> **Data for processing**

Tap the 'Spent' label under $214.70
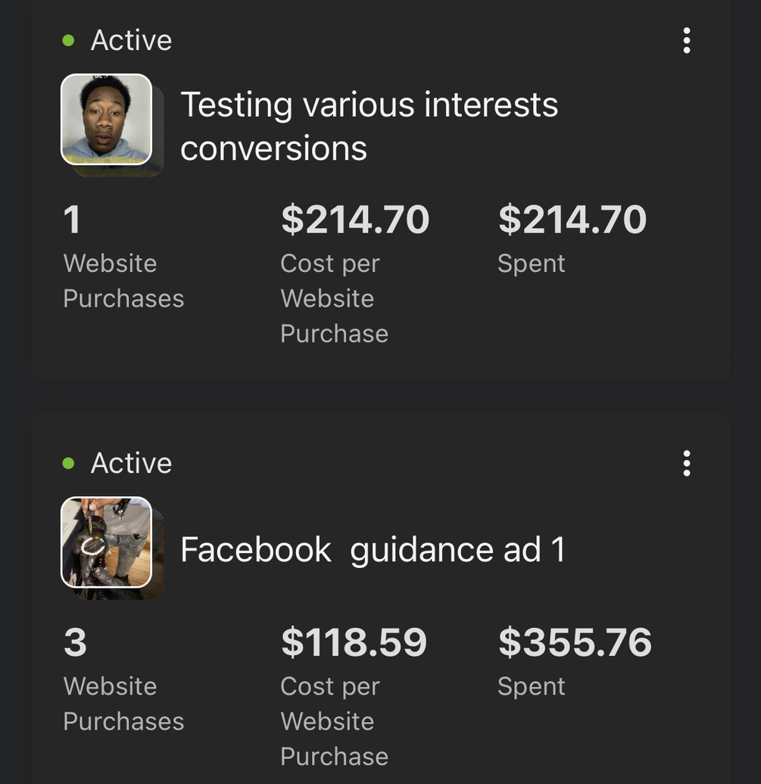Screen dimensions: 761x784 point(531,264)
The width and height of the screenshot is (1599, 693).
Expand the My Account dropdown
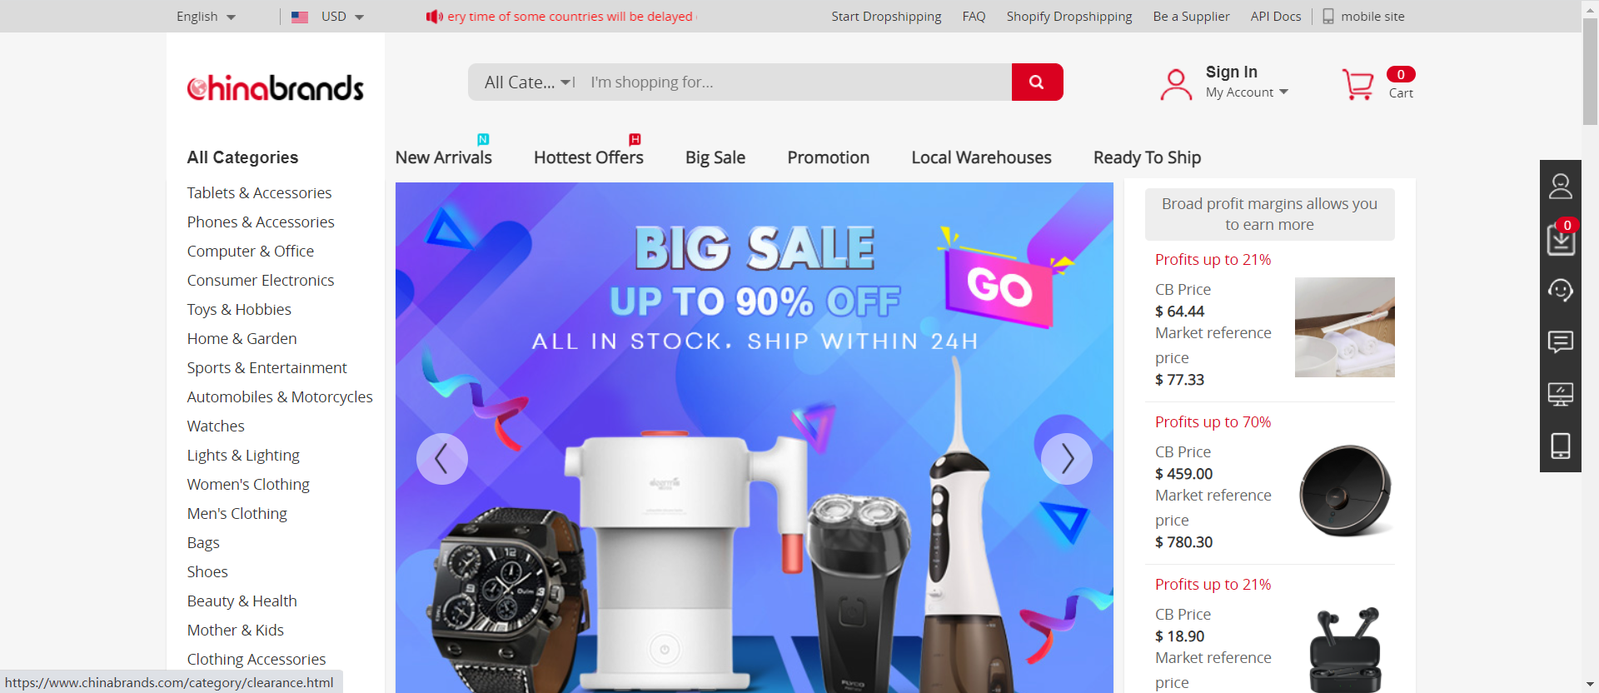click(x=1247, y=92)
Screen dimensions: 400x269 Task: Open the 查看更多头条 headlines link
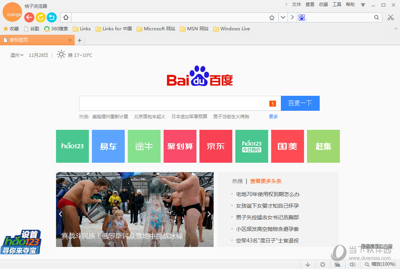pos(266,181)
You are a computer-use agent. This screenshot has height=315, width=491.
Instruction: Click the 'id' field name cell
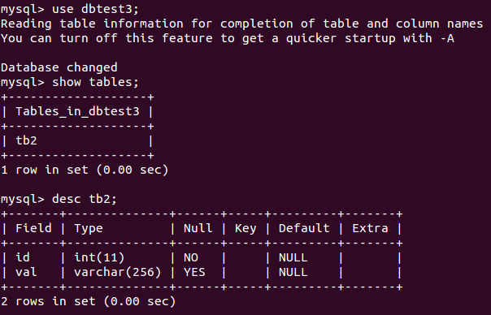click(x=23, y=257)
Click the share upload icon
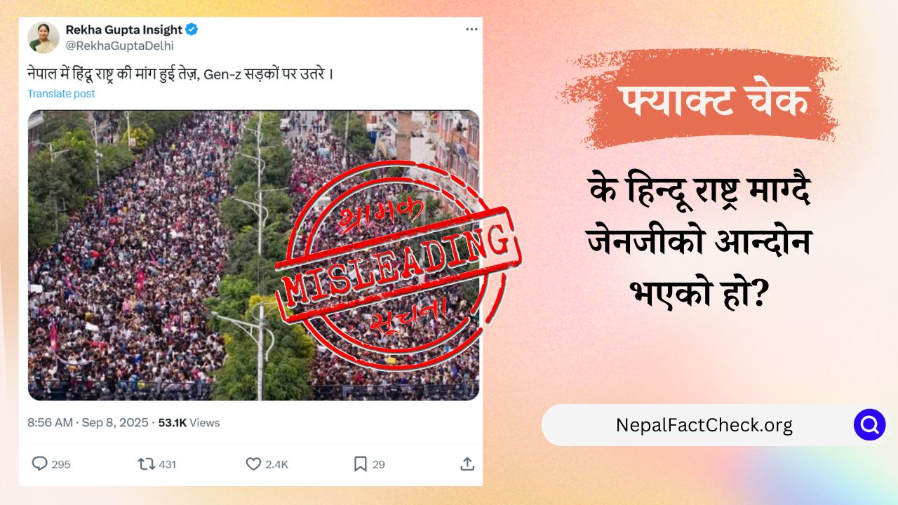This screenshot has width=898, height=505. (x=467, y=464)
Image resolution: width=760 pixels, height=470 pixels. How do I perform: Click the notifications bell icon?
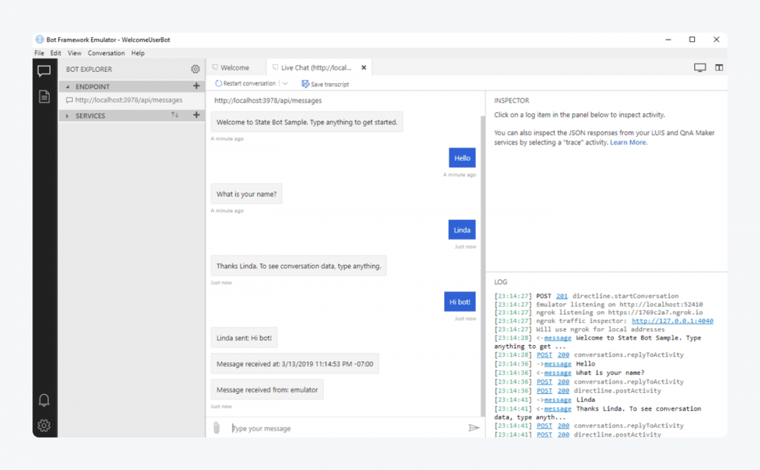tap(44, 400)
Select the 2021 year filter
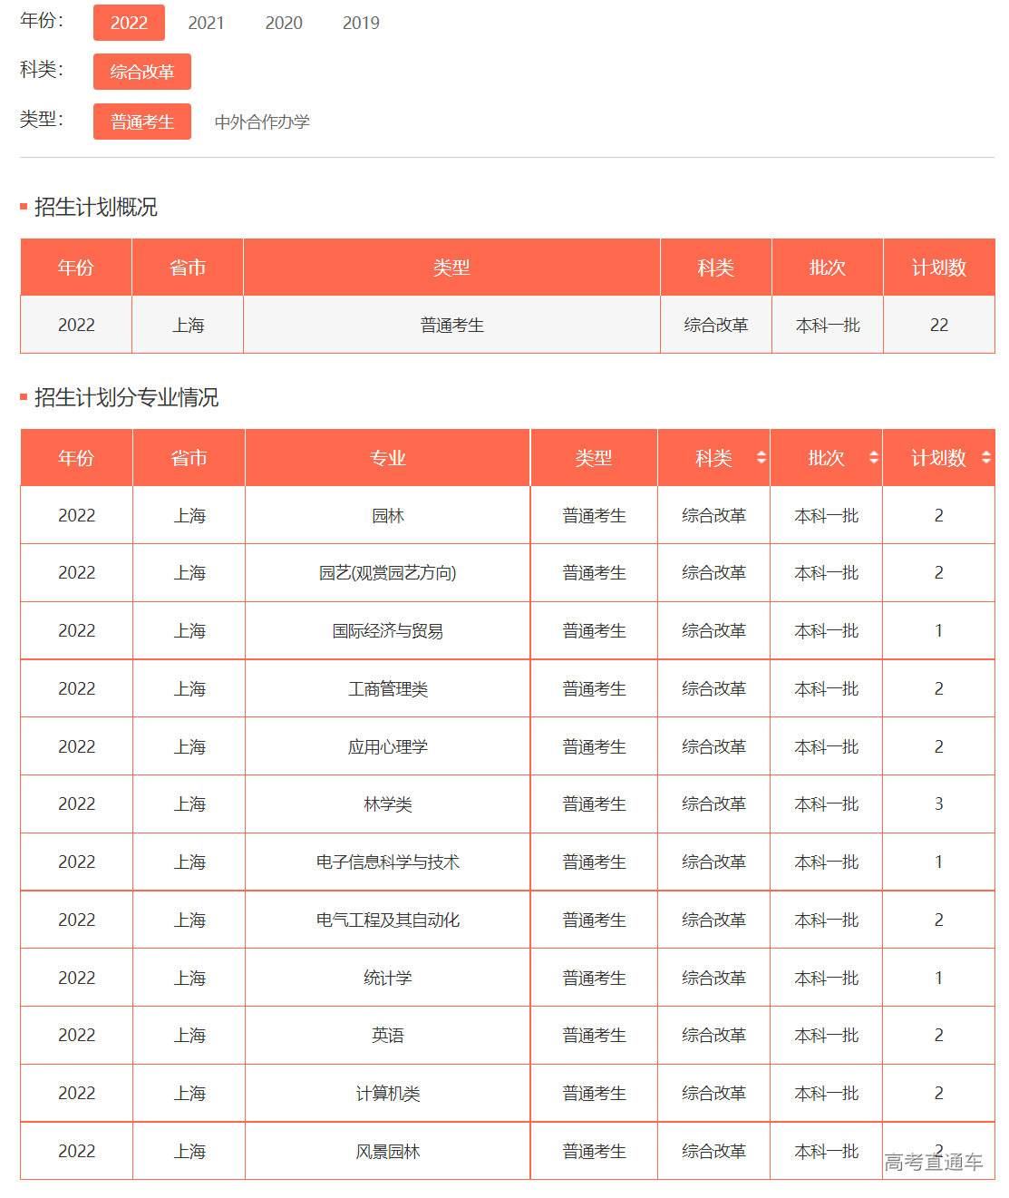The height and width of the screenshot is (1198, 1009). pos(207,23)
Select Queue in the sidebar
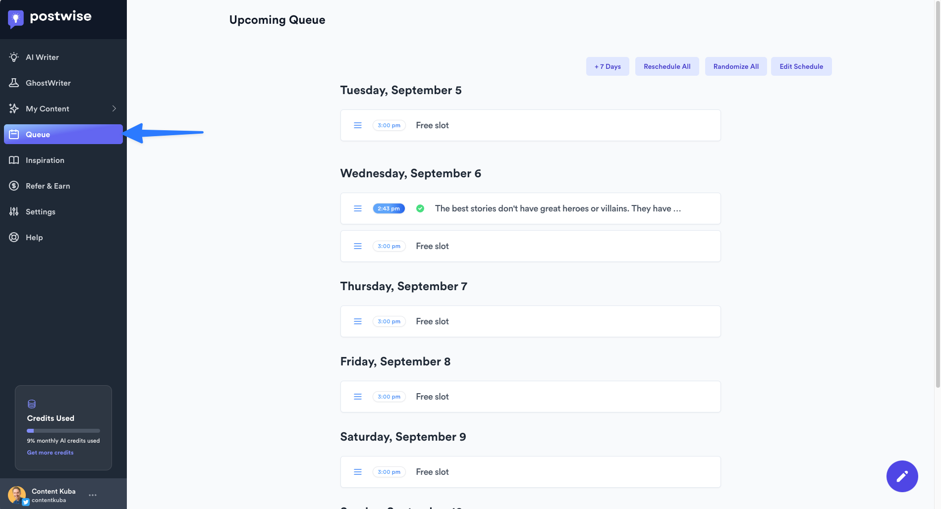 pos(63,134)
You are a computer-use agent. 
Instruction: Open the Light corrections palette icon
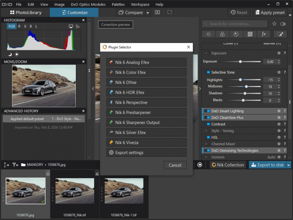pos(209,34)
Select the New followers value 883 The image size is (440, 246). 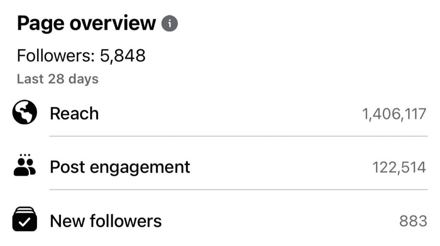(413, 221)
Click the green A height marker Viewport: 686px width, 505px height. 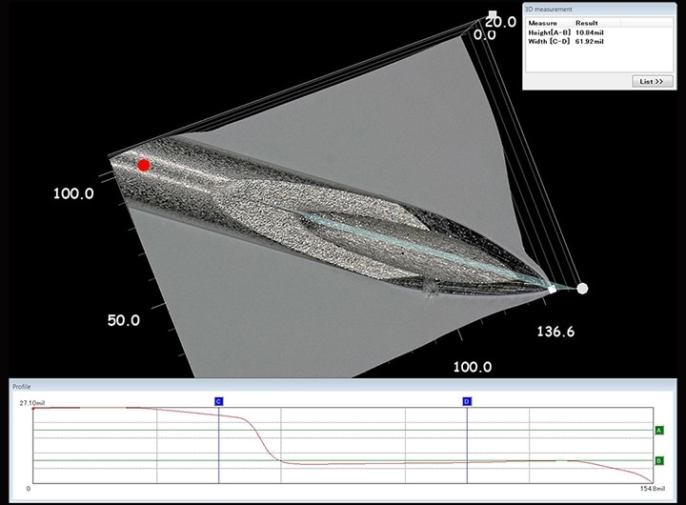coord(658,431)
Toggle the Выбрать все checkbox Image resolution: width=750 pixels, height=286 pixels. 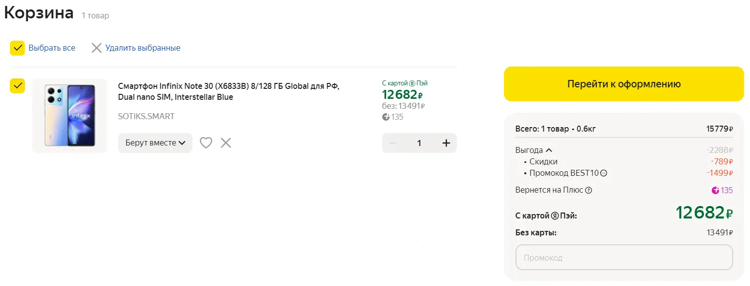tap(17, 48)
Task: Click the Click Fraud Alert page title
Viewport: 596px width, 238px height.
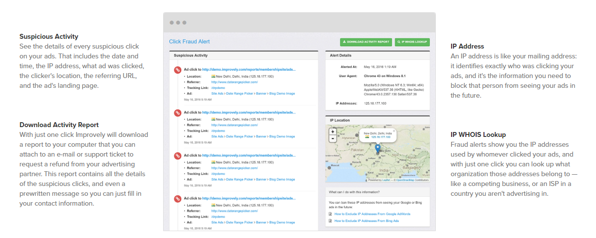Action: pos(189,42)
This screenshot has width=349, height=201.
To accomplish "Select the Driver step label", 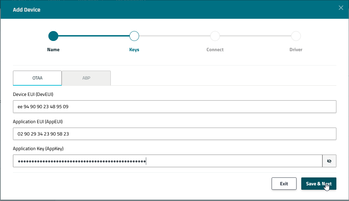I will (296, 50).
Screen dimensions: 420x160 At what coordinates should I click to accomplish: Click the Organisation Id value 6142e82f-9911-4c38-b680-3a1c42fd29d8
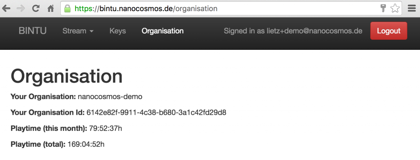pyautogui.click(x=156, y=112)
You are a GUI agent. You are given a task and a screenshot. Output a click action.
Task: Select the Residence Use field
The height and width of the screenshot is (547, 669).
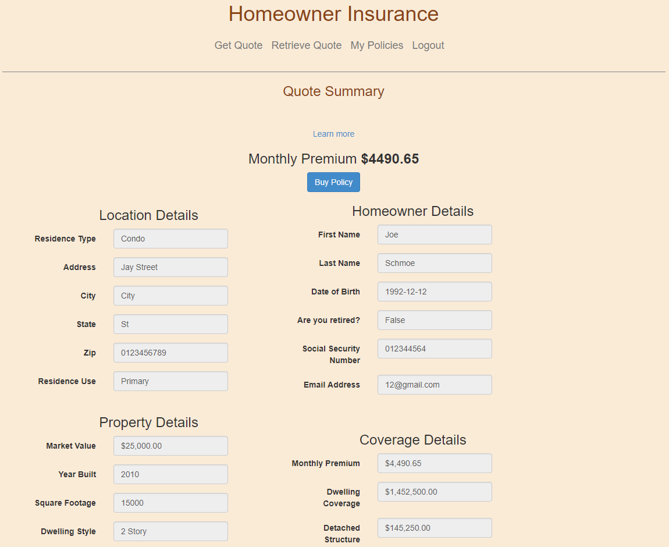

> **Work instructions**
Where the string "agent" occurs in a line of the material above, copy the whole line.

> **Response box**
You are a computer-use agent. This screenshot has height=315, width=491.
You are a computer-use agent. 
You are a GUI agent. You are given a task and a screenshot. Output a click action.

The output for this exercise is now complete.